6 RT @mjs_DC: When a Louisiana woman miscarried at 11 weeks, the hospital refused to confirm that it was a miscarriage or provide any treatme…
sentiment
1 -2
2 -3
3 -2
4 -1
5 -2
6 -2
Positive tweets:
text
1 You know any of these hags? Get Paid! $10,000 Reward for Info https://t.co/mgpx6PoQTo via @gatewaypundit
2 RT @MrAndyNgo: Jennifer Thompson, an extremist abortion & BLM activist in Portland, has shared in graphic detail her recent decision to end…
3 SOUTH AFRICA PRIVATE VIP ABORTION/TERMINATION +27635284507 QUICK,SAFE & PAIN FREE SAME DAY FREE CLEANING CALL/WHATSAPP +27635284507 FREE STATE,DURBAN,EASTERN CAPE,LIMPOPO,MPUMALANGA,NORTH WEST,WESTERN CAPE,LOSOTHO,ZIMBABWE NAMIBIA https://t.co/g8QXm4wYgr
4 RT @robbystarbuck: Steven Tyler legally had a minor signed over to him by her parents so he could take her on the road where he sexually ab…
5 RT @ArmandKleinX: Complot Against Pres.Trump? Rino Mitch McConnell Backed Rino @ODeaForColorado who does not support America First&who supp…

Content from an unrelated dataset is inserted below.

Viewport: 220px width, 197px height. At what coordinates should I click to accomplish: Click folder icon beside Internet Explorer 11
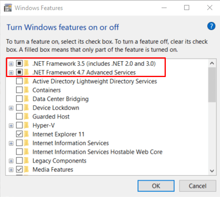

6 SOUTH AFRICA PRIVATE VIP ABORTION/TERMINATION +27635284507 QUICK,SAFE & PAIN FREE SAME DAY FREE CLEANING CALL/WHATSAPP +27635284507 FREE STATE,DURBAN,EASTERN CAPE,LIMPOPO,MPUMALANGA,NORTH WEST,WESTERN CAPE,LOSOTHO,ZIMBABWE NAMIBIA https://t.co/HYFoACLaIp
sentiment
1 2
2 1
3 2
4 1
5 2
6 2
Looking directly at tweet examples helps researchers evaluate whether the sentiment scores make sense in context.
This step is important because dictionary-based sentiment analysis cannot fully capture sarcasm, irony, humor, or context-dependent meanings.
Part 4: Sentiment and Engagement
Step 1: Examine the relationship with likes
As a simple extension, we can test whether more positive or negative tweets tend to receive more likes.
Warning in cor.test.default(tweets_final$sentiment,
tweets_final$public_metrics.like_count, : Cannot compute exact p-value with
ties
Spearman's rank correlation rho
data: tweets_final$sentiment and tweets_final$public_metrics.like_count
S = 170495177668, p-value = 0.0001375
alternative hypothesis: true rho is not equal to 0
sample estimates:
rho
0.03773063
Step 2: Visualize sentiment and likes
`geom_smooth()` using formula = 'y ~ x'

Engagement variables such as likes, replies, and retweets are often highly skewed. In substantive research, it is a good idea to inspect their distributions before choosing a model.
Summary
In this tutorial, you learned how to:
- preprocess tweets for dictionary-based sentiment analysis
- apply the AFINN lexicon to estimate tweet-level sentiment
- identify strongly positive and negative words in the dataset
- interpret sentiment scores using both summary tables and tweet examples
- explore whether sentiment is associated with a simple engagement metric
Dictionary-based sentiment analysis is easy to implement and useful for introductory text analysis, but it should always be interpreted with care because sentiment depends heavily on context.